- _WHAT THIS TASK INVOLVES_:
Rewrite every line of the listing below with each occurrence of "Stage 32" swapped for "Studio 32" and everything else left as it is. Omit the pictures from your version.

- _INFORMATION PROVIDED_:
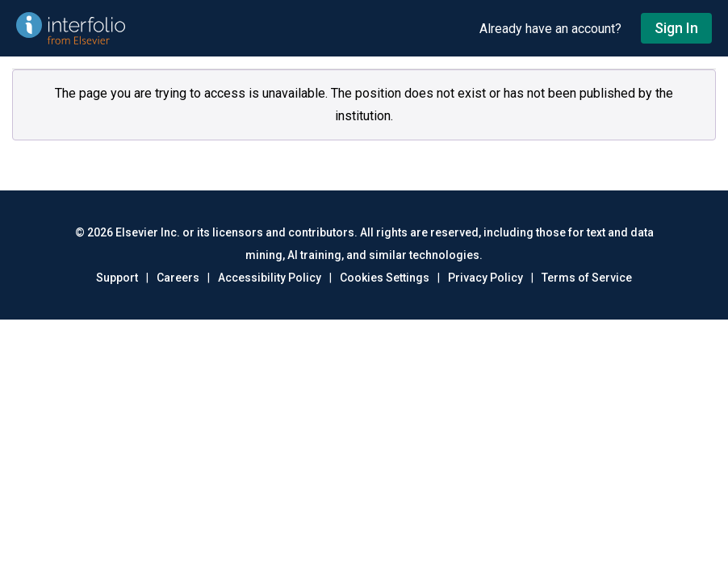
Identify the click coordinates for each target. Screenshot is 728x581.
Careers (178, 278)
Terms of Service (587, 278)
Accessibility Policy (270, 278)
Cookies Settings (384, 278)
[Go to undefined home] (240, 28)
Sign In (676, 27)
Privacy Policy (485, 278)
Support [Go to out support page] (117, 278)
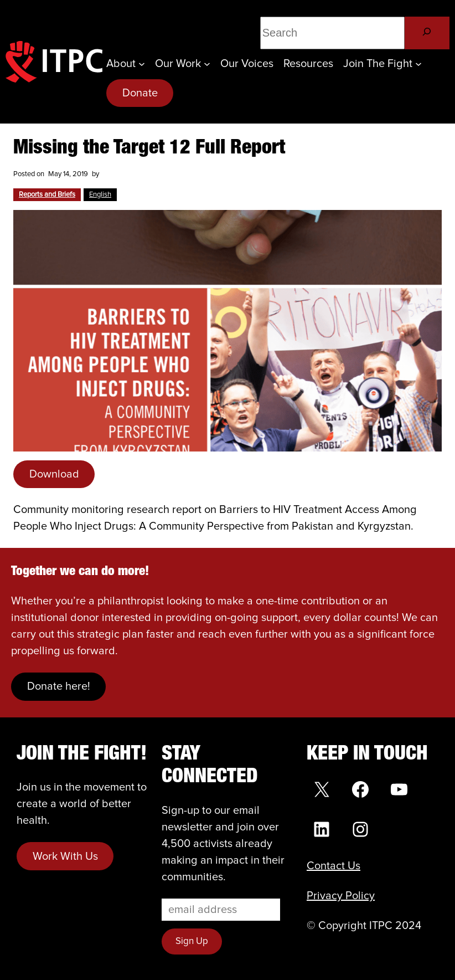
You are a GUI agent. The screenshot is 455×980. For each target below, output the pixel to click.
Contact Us (333, 866)
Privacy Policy (340, 896)
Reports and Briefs (47, 194)
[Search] (427, 33)
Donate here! (59, 686)
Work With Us (65, 856)
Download (54, 474)
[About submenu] (142, 64)
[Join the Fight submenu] (418, 64)
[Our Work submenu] (207, 64)
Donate (140, 93)
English (100, 194)
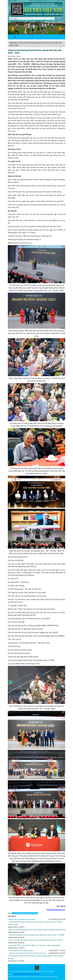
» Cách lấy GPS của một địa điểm (21, 950)
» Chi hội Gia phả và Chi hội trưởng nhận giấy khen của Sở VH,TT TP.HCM (36, 935)
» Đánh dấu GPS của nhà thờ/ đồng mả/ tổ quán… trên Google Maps (34, 945)
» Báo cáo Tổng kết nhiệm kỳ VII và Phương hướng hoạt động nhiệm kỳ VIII (36, 929)
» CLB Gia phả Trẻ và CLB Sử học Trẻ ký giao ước (27, 953)
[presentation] (13, 29)
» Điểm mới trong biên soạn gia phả (21, 919)
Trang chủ (13, 43)
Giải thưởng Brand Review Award (25, 913)
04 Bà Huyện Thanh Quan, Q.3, (22, 974)
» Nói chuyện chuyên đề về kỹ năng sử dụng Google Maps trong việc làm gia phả (36, 957)
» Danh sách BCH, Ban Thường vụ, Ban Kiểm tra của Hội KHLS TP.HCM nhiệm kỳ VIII (35, 923)
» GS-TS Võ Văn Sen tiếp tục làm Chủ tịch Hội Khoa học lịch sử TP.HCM (35, 940)
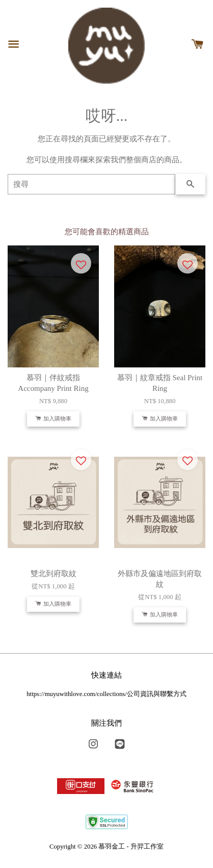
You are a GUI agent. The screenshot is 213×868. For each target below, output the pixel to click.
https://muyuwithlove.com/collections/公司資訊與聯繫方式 (107, 694)
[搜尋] (91, 184)
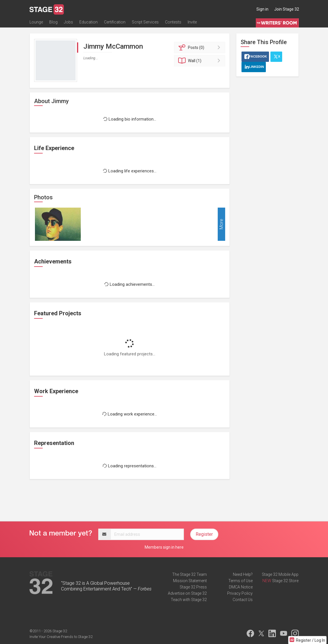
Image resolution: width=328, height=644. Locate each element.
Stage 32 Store (285, 581)
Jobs (68, 22)
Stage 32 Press (193, 587)
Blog (53, 22)
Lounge (36, 22)
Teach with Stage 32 (189, 600)
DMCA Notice (241, 587)
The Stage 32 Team (189, 574)
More (221, 224)
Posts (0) (200, 48)
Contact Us (243, 600)
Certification (115, 22)
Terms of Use (240, 581)
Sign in (262, 9)
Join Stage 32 (286, 9)
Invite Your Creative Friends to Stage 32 (61, 637)
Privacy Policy (240, 593)
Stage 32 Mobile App (280, 574)
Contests (173, 22)
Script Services (145, 22)
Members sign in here (164, 547)
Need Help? (243, 574)
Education (89, 22)
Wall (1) (200, 61)
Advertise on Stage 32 (187, 593)
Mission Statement (190, 581)
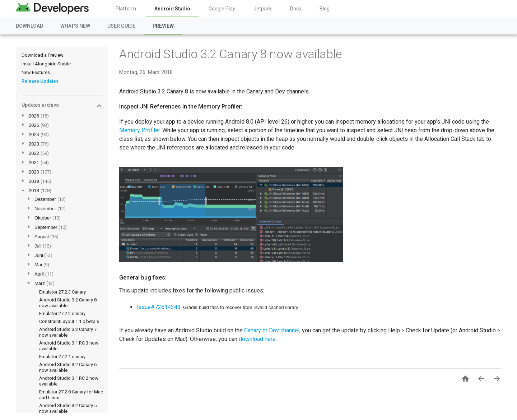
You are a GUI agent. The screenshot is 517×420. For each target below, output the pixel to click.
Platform (126, 9)
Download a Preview (42, 55)
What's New (75, 26)
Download (29, 26)
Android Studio (172, 9)
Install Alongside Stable (46, 64)
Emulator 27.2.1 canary (62, 356)
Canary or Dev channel (272, 330)
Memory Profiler (139, 130)
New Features (36, 72)
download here (257, 339)
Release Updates (40, 81)
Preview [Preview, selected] (163, 26)
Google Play (222, 9)
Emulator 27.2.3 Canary (62, 292)
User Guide (121, 26)
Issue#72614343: (159, 307)
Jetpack (262, 9)
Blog (325, 9)
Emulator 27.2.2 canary (62, 313)
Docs (295, 9)
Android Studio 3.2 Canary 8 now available (230, 54)
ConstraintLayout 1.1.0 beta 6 (69, 321)
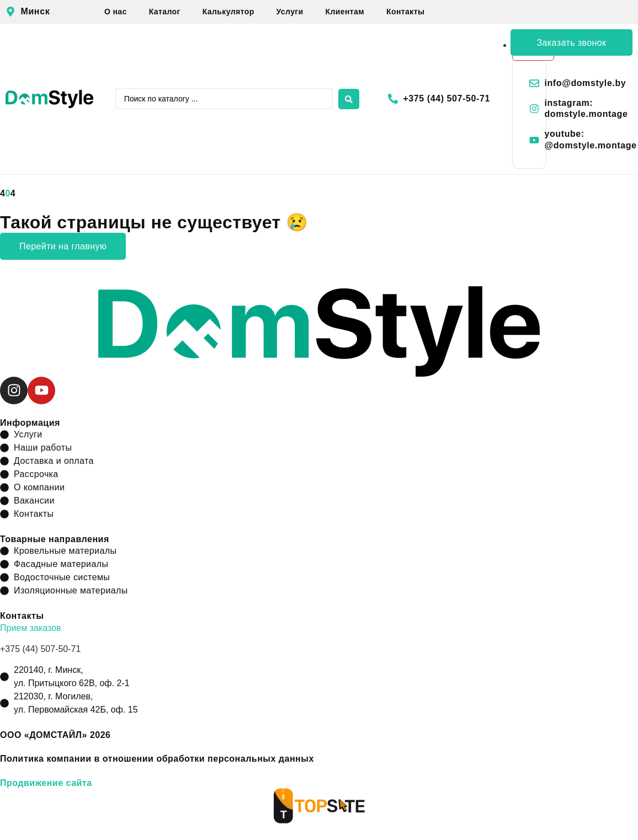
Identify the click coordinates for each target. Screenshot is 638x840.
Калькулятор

- _OUTPUT_:
Identify the click coordinates for each target. Screenshot is 728x581.
Careers (178, 278)
Terms of Service (587, 278)
Accessibility Policy (270, 278)
Cookies Settings (384, 278)
[Go to undefined home] (240, 28)
Sign In (676, 27)
Privacy Policy (485, 278)
Support [Go to out support page] (117, 278)
You are a GUI agent. The screenshot is 455×980. For each target below, output the pixel to click.
Contact Us (333, 866)
Privacy Policy (340, 896)
Reports and Briefs (47, 194)
[Search] (427, 33)
Donate here! (59, 686)
Work With Us (65, 856)
Download (54, 474)
[About submenu] (142, 64)
[Join the Fight submenu] (418, 64)
[Our Work submenu] (207, 64)
Donate (140, 93)
English (100, 194)
» Cách lấy GPS của một địa điểm (21, 950)
» Chi hội Gia phả và Chi hội trưởng nhận giấy khen của Sở VH,TT TP.HCM (36, 935)
» Đánh dấu GPS của nhà thờ/ đồng mả/ tổ quán… trên Google Maps (34, 945)
» Báo cáo Tổng kết nhiệm kỳ VII và Phương hướng hoạt động nhiệm kỳ VIII (36, 929)
» CLB Gia phả Trẻ và CLB Sử học Trẻ ký giao ước (27, 953)
[presentation] (13, 29)
» Điểm mới trong biên soạn gia phả (21, 919)
Trang chủ (13, 43)
Giải thưởng Brand Review Award (25, 913)
04 Bà Huyện Thanh Quan, Q.3, (22, 974)
» Nói chuyện chuyên đề về kỹ năng sử dụng Google Maps trong việc làm gia phả (36, 957)
» Danh sách BCH, Ban Thường vụ, Ban Kiểm tra của Hội KHLS TP.HCM nhiệm kỳ VIII (35, 923)
» GS-TS Võ Văn Sen tiếp tục làm Chủ tịch Hội Khoa học lịch sử TP.HCM (35, 940)
You are a GUI agent. The screenshot is 213×868. For each target below, output the pixel to click.
https://muyuwithlove.com/collections/公司資訊與聯繫方式 (107, 694)
[搜尋] (91, 184)
Image resolution: width=328, height=644. Locate each element.
Studio 32 Store (285, 581)
Jobs (68, 22)
Studio 32 Press (193, 587)
Blog (53, 22)
Lounge (36, 22)
Teach with Studio 32 (189, 600)
DMCA Notice (241, 587)
The Studio 32 Team (189, 574)
More (221, 224)
Posts (0) (200, 48)
Contact Us (243, 600)
Certification (115, 22)
Terms of Use (240, 581)
Sign in (262, 9)
Join Studio 32 (286, 9)
Invite Your Creative Friends to Studio 32 (61, 637)
Privacy Policy (240, 593)
Studio 32 Mobile App (280, 574)
Contests (173, 22)
Script Services (145, 22)
Members sign in here (164, 547)
Need Help? (243, 574)
Education (89, 22)
Wall (1) (200, 61)
Advertise on Studio 32 (187, 593)
Mission Statement (190, 581)
You are a GUI agent. The screenshot is 517×420. For each target below, output the pixel to click.
Platform (126, 9)
Download a Preview (42, 55)
What's New (75, 26)
Download (29, 26)
Android Studio (172, 9)
Install Alongside Stable (46, 64)
Emulator 27.2.1 canary (62, 356)
Canary or Dev channel (272, 330)
Memory Profiler (139, 130)
New Features (36, 72)
download here (257, 339)
Release Updates (40, 81)
Preview [Preview, selected] (163, 26)
Google Play (222, 9)
Emulator 27.2.3 Canary (62, 292)
User Guide (121, 26)
Issue#72614343: (159, 307)
Jetpack (262, 9)
Blog (325, 9)
Emulator 27.2.2 canary (62, 313)
Docs (295, 9)
Android Studio 3.2 Canary 8 now available (230, 54)
ConstraintLayout 1.1.0 beta 6 (69, 321)
Identify the click coordinates for each target. Screenshot is 638x840.
Калькулятор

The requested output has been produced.